PROBLEM - Read the data below. Every line holding the string "panel" must be copied.

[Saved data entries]
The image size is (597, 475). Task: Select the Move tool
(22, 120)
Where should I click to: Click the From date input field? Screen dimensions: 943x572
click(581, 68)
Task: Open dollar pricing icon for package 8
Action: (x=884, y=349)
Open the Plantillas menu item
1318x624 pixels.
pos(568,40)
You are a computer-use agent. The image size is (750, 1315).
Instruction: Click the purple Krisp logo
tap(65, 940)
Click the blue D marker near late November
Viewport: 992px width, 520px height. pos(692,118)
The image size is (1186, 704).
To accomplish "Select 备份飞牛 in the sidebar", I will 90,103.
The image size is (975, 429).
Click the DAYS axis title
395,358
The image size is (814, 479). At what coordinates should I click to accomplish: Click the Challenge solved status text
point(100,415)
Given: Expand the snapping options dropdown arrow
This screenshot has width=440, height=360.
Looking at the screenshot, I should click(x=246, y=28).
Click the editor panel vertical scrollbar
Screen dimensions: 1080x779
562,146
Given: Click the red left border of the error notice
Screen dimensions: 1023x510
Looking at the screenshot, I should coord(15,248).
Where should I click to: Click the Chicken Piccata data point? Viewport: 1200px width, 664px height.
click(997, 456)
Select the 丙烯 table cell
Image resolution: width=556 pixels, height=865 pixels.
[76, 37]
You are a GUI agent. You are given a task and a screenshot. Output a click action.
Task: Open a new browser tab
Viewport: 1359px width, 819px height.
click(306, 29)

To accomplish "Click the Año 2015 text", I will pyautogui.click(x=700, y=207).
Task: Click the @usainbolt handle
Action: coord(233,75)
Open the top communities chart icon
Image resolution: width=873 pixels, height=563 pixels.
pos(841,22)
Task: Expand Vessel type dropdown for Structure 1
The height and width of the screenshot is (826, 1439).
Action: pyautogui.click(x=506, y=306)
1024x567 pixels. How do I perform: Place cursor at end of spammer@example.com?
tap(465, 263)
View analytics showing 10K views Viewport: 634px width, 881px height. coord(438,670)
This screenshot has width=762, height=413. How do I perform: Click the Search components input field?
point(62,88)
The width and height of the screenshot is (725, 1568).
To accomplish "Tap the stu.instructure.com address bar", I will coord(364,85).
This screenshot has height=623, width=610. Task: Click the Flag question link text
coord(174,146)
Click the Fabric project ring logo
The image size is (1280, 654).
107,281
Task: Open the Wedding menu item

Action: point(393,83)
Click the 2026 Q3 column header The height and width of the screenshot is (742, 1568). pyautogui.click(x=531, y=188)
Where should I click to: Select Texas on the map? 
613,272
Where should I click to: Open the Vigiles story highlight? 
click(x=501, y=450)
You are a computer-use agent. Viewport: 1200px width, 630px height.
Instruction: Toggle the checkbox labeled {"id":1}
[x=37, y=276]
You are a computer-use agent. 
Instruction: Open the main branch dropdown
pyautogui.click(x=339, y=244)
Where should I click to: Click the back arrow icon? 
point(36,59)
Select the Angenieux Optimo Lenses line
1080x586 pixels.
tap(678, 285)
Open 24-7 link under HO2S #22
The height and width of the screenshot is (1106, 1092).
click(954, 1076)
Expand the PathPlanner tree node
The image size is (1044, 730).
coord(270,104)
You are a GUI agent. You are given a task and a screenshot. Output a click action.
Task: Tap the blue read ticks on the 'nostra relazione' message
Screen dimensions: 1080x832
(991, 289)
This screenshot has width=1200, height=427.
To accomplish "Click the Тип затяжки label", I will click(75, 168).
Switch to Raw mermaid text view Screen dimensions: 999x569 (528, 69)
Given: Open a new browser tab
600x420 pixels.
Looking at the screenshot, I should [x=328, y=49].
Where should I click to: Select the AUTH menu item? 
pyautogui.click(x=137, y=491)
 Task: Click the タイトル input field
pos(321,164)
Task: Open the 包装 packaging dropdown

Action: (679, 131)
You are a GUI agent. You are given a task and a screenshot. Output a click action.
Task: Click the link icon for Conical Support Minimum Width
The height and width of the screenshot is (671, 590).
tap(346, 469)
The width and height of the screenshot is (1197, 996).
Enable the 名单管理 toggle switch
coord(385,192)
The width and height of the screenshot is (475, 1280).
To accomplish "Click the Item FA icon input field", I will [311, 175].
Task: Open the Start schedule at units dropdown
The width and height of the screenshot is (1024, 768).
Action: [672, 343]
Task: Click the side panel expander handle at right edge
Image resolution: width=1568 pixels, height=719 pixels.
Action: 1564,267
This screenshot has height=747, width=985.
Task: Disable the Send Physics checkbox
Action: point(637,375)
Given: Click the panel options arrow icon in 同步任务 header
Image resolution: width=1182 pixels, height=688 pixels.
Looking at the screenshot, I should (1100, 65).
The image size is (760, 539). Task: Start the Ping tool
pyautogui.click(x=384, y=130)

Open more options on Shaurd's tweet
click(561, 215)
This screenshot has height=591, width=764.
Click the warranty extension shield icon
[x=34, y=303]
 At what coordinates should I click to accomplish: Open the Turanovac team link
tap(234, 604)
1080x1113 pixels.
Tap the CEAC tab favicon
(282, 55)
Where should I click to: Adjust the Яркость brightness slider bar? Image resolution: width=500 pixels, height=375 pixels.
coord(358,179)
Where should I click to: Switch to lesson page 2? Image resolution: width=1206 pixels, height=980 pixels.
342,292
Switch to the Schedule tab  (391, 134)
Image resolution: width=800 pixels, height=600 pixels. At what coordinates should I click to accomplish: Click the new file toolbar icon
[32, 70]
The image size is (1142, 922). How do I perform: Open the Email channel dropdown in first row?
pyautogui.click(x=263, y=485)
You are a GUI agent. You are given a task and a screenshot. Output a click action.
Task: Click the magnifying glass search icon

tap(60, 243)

SOLUTION TO THE PROBLEM -
Click the editor panel vertical scrollbar
Task: Click the side panel expander handle at right edge
Given: Click the panel options arrow icon in 同步任务 header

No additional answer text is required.